- [What you will do] Transcribe the entries exactly as each line appears.

********************

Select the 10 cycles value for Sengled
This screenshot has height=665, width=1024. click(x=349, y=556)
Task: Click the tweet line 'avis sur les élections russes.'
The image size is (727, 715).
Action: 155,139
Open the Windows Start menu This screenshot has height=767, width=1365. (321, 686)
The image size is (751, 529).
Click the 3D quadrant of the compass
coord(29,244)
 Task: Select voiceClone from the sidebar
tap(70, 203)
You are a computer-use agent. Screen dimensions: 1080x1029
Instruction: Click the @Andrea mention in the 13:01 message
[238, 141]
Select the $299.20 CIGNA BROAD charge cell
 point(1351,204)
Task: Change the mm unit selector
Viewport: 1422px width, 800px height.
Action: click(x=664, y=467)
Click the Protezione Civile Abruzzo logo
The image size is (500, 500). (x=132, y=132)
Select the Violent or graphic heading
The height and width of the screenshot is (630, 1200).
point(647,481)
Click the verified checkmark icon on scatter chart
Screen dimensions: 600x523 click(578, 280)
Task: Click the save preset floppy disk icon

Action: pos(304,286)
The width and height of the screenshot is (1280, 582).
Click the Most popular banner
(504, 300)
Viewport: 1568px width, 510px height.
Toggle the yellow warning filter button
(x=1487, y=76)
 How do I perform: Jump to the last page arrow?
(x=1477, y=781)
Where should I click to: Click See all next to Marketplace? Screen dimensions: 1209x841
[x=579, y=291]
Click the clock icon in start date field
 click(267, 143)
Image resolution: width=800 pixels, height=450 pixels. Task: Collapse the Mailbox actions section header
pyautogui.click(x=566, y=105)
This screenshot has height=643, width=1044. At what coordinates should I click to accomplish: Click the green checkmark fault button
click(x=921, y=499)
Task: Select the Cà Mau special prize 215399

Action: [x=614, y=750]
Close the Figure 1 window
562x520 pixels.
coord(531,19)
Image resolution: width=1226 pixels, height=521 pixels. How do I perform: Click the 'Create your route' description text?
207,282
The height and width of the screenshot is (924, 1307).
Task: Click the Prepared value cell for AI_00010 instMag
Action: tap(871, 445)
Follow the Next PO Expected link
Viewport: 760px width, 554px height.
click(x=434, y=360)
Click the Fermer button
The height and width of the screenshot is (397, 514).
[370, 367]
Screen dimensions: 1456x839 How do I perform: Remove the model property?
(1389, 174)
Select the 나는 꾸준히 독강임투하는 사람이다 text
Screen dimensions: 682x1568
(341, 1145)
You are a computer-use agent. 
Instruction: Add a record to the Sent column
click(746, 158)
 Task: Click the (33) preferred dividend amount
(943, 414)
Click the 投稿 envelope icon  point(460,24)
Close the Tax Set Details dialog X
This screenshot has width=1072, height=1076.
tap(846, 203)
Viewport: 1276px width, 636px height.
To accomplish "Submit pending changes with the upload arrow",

********************

- [Exercise solution]
Select the 10 cycles value for Sengled
This screenshot has height=665, width=1024. click(x=349, y=556)
Task: Click the tweet line 'avis sur les élections russes.'
The image size is (727, 715).
Action: 155,139
Open the Windows Start menu This screenshot has height=767, width=1365. (321, 686)
The image size is (751, 529).
Click the 3D quadrant of the compass
coord(29,244)
 Task: Select voiceClone from the sidebar
tap(70, 203)
You are a computer-use agent. Screen dimensions: 1080x1029
Instruction: Click the @Andrea mention in the 13:01 message
[238, 141]
Select the $299.20 CIGNA BROAD charge cell
 point(1351,204)
Task: Change the mm unit selector
Viewport: 1422px width, 800px height.
Action: click(x=664, y=467)
Click the Protezione Civile Abruzzo logo
The image size is (500, 500). (x=132, y=132)
Select the Violent or graphic heading
The height and width of the screenshot is (630, 1200).
point(647,481)
Click the verified checkmark icon on scatter chart
Screen dimensions: 600x523 click(578, 280)
Task: Click the save preset floppy disk icon

Action: pos(304,286)
The width and height of the screenshot is (1280, 582).
Click the Most popular banner
(504, 300)
Viewport: 1568px width, 510px height.
Toggle the yellow warning filter button
(x=1487, y=76)
 How do I perform: Jump to the last page arrow?
(x=1477, y=781)
Where should I click to: Click See all next to Marketplace? Screen dimensions: 1209x841
[x=579, y=291]
Click the clock icon in start date field
 click(267, 143)
Image resolution: width=800 pixels, height=450 pixels. Task: Collapse the Mailbox actions section header
pyautogui.click(x=566, y=105)
This screenshot has height=643, width=1044. At what coordinates should I click to accomplish: Click the green checkmark fault button
click(x=921, y=499)
Task: Select the Cà Mau special prize 215399

Action: [x=614, y=750]
Close the Figure 1 window
562x520 pixels.
coord(531,19)
Image resolution: width=1226 pixels, height=521 pixels. How do I perform: Click the 'Create your route' description text?
207,282
The height and width of the screenshot is (924, 1307).
Task: Click the Prepared value cell for AI_00010 instMag
Action: tap(871, 445)
Follow the Next PO Expected link
Viewport: 760px width, 554px height.
click(x=434, y=360)
Click the Fermer button
The height and width of the screenshot is (397, 514).
[370, 367]
Screen dimensions: 1456x839 How do I perform: Remove the model property?
(1389, 174)
Select the 나는 꾸준히 독강임투하는 사람이다 text
Screen dimensions: 682x1568
(341, 1145)
You are a computer-use agent. 
Instruction: Add a record to the Sent column
click(746, 158)
 Task: Click the (33) preferred dividend amount
(943, 414)
Click the 投稿 envelope icon  point(460,24)
Close the Tax Set Details dialog X
This screenshot has width=1072, height=1076.
tap(846, 203)
Viewport: 1276px width, 636px height.
To accomplish "Submit pending changes with the upload arrow",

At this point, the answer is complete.